Lamentavelmente, o pensamento falacioso, no Brasil e no mundo, é um problema disseminado, transcendendo classes sociais, disciplinas do conhecimento e níveis de formação educacional. Há muitos professores, políticos, universitários, doutores, filósofos e magistrados (apenas para citarmos categorias tidas como quintessenciais do ponto de vista de seu nível de estudo) que – por opção ou por absoluta falta de conhecimento – praticam falácias diariamente, inclusive como procedimentos habituais em seus próprios regimes profissionais, no conteúdo da sua atuação. Basta darmos uma passada nas redes sociais, nos campos de comentários de notícias e, mais facilmente, nos artigos de opinião e nos editoriais de jornais para notarmos a escatologia média dos níveis argumentativos, a transversalidade do problema e todas suas consequências no sentido de se dificultar debates que discutam o conteúdo efetivo das questões e que contribuam, realmente, para a resolução de problemas. Subjacentemente, o predomínio das falácias reforça os outros dois fenômenos elencados no começo deste texto – afastando, sob distintas formas, os sujeitos sociais – e contribui para a resiliência e o aprofundamento do obscurantismo e do conservadorismo ideológico em nosso país. 
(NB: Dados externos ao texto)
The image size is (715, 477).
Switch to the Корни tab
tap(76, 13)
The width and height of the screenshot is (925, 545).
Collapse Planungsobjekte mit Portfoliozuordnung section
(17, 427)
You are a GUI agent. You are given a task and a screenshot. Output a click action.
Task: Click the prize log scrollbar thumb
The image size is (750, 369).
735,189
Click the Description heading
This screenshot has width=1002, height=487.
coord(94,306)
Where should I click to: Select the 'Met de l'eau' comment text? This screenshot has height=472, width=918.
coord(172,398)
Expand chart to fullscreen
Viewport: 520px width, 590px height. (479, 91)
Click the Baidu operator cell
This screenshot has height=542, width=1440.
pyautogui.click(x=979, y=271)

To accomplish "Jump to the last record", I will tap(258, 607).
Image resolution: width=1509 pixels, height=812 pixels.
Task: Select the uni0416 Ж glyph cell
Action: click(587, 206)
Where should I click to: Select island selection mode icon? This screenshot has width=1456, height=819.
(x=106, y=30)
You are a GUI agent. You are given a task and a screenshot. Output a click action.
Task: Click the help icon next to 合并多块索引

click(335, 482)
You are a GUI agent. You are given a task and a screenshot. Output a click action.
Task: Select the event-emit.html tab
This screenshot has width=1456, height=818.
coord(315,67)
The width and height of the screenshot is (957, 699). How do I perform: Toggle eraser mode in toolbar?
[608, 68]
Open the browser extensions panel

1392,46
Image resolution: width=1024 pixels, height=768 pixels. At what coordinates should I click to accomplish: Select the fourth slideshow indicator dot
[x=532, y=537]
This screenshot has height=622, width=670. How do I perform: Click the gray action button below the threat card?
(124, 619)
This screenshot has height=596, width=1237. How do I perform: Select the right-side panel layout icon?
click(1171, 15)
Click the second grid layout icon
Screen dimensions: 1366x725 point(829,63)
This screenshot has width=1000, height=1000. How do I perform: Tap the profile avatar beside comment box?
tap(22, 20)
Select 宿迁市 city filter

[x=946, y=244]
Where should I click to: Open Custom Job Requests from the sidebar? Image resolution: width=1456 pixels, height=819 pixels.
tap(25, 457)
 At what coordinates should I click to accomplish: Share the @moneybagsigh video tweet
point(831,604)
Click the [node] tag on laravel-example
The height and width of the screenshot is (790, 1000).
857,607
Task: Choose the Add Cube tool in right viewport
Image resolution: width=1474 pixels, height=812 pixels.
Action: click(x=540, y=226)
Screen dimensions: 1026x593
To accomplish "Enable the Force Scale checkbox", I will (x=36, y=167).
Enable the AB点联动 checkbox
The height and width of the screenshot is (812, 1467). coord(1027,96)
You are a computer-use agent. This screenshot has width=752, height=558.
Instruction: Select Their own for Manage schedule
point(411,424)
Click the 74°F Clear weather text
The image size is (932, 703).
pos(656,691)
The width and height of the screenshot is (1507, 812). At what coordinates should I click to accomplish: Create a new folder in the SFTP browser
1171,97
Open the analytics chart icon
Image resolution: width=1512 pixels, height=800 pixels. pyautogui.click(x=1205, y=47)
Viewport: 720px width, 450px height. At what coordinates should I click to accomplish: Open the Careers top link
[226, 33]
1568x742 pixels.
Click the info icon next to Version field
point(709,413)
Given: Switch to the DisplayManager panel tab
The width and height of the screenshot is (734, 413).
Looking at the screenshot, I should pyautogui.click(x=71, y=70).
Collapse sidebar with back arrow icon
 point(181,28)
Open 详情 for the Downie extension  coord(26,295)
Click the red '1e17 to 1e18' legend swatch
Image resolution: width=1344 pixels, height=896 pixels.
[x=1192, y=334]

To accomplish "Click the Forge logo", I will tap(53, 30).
E, como dizia um pouco antes, o estudo sobre lógica argumentativa por aqui ainda é muito incipiente. Há apenas um livro razoavelmente recente – fruto de uma tese de doutorado – em português sobre lógica argumentativa em termos próximos ao que pretendo abordar no projeto. Lamentavelmente, a obra encontra-se esgotada. As demais obras que podemos encontrar nas livrarias – não mais do que uma dúzia – são traduções de livros em inglês, em geral de textos de divulgação sobre falácias (e sem exatamente uma preocupação teórica profunda). Nas escolas, os currículos tendem a abordar a questão de forma incidental, subsidiária. Nas universidades, apenas alguns dos alunos de cursos como Direito, Filosofia e Matemática têm a oportunidade de entrar em contato com essa modalidade de conhecimento. No entanto, em geral restringe-se ao estudo dos aspectos formais da discussão, a construção de silogismos, a teoria dos conjuntos, o modus tonnens, etc. Finalmente, nos concursos públicos, são cobradas tabelas-verdade totalmente desconectadas das questões reais – o concurseiro busca, em geral, apenas decorar as sequências de “verdadeiro” e “falso” a partir de sentenças absurdas. Em síntese, trata-se de um tópico de considerável importância filosófica, pedagógica e, evidentemente, política, que não ocupa uma posição de tradição epistemológica no Brasil. E isso impacta com força a qualidade do debate público em nosso país.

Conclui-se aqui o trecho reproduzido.